Odszedł legendarny trener Żywotko…
Zdążyliśmy nawet nie za pięć, a za minutę 12. Tak mówiłem panu Mieczysławowi Żywotko podczas autorskiego spotkania poświęconego książce o jego ojcu “Stefan Żywotko. Ze Lwowa po mistrzostwo Afryki”, która latem ukazała się nakładem Wydawnictwa IPN Szczecin.
Książkę zacząłem pisać na początku 2017 roku. Wtedy też po raz pierwszy pojechałem z Katowic do Szczecina. Długo rozmawialiśmy na stadionie, na starym stadionie Pogoni, gdzie z powodzeniem pracował w latach 1965-1969 awansując do Ekstraklasy. Łączni 4,5 roku, to do dziś rekord w historii portowego kubu, który wkrótce może wyrównać i pobić Kosta Runjaić. Był zresztą u nas specjalistą od awansów, bo do Ekstraklasy awansował także z Arkonią Szczecin (1961) i Arką Gdynia (1976).

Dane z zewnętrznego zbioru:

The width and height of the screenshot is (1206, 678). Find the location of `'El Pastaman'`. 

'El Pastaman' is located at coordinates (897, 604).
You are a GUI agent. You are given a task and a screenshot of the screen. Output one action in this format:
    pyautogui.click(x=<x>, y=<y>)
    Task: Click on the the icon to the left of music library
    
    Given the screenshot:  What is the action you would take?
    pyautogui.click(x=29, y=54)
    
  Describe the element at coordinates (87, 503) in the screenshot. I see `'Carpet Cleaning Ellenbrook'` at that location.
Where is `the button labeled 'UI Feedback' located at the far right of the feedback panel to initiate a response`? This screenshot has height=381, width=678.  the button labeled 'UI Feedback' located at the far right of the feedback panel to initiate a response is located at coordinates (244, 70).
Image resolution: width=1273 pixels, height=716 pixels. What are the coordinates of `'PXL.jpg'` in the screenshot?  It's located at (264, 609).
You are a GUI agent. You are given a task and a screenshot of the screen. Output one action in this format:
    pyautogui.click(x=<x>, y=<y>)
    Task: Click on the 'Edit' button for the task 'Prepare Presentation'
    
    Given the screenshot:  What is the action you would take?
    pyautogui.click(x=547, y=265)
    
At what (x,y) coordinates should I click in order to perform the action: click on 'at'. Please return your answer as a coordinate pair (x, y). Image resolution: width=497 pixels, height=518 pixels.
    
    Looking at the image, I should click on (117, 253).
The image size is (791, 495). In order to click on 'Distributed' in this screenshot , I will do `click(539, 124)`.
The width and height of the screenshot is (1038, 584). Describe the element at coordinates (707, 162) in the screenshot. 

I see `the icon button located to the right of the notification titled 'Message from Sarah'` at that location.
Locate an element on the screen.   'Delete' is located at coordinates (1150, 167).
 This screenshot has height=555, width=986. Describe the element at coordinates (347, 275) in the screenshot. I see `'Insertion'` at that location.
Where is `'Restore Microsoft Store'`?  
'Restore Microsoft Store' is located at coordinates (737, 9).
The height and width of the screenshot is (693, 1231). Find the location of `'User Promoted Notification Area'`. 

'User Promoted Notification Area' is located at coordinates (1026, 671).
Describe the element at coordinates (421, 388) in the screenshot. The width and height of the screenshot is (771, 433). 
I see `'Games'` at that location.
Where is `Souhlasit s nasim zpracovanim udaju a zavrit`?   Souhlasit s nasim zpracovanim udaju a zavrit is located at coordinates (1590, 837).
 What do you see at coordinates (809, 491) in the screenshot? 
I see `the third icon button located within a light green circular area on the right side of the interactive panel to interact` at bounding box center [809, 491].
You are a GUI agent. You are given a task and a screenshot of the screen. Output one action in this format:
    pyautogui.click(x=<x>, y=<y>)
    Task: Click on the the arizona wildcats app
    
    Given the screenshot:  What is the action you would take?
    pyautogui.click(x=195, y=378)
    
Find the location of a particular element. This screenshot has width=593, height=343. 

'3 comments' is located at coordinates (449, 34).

W 1976 roku z Kazimierzem Górskim, z którym w trakcie wojny grał razem w lwowskiej Garbarni miał wyjechać do pracy w jednym z klubów w Kuwejcie, ale wszystko zablokowały sportowe władze. Pisałem o tym na blogu nie raz.
Pod koniec 1977 wylądował w Algierii w klubie o nazwie JE Tizi-Ouzou (teraz JS Kabylie). Miał tam zostać dwa, trzy lata a został prawie… 14! Praca w klubie Kabylów, mieszkańców górskich miast, miasteczek i wiosek, rdzennych mieszkańców Afryki Północnej, to niekończące się pasmo sukcesów. 7 tytułów mistrza kraju (z 14, które są w gablocie JSK), do tego Puchar Algierii, a przede wszystkim dwa klubowe mistrzostwa Czarnego Lądu, w 1981 i 1990 roku. Przy tym wszystkim jeszcze nieoficjalnie Superpuchar Afryki w 1982 roku. W Algierii ma status legendy. Nawet teraz na dźwięk nazwiska “Zivotko”, bo tak wymawia się i pisze tam jego nazwisko, kibicom piłkarskim uśmiechają się twarze. I to niekoniecznie tylko fanom JS Kabylie. ZOBACZ TEKST JEST LEGENDĄ POGONI I W ALGIERII
- Każdy wie o jego dokonaniach dla JS Kabylie. Dla całej naszej piłki w Algierii zrobił wiele i zostawił swój ślad w naszym kraju – mówił mi w kwietniu 2018 roku na potrzeby książki „Stefan Żywotko. Ze Lwowa po mistrzostwo Afryki” Rabah Madjer, jedna z największych legend algierskiej i afrykańskiej piłki, gwiazda MŚ 1982.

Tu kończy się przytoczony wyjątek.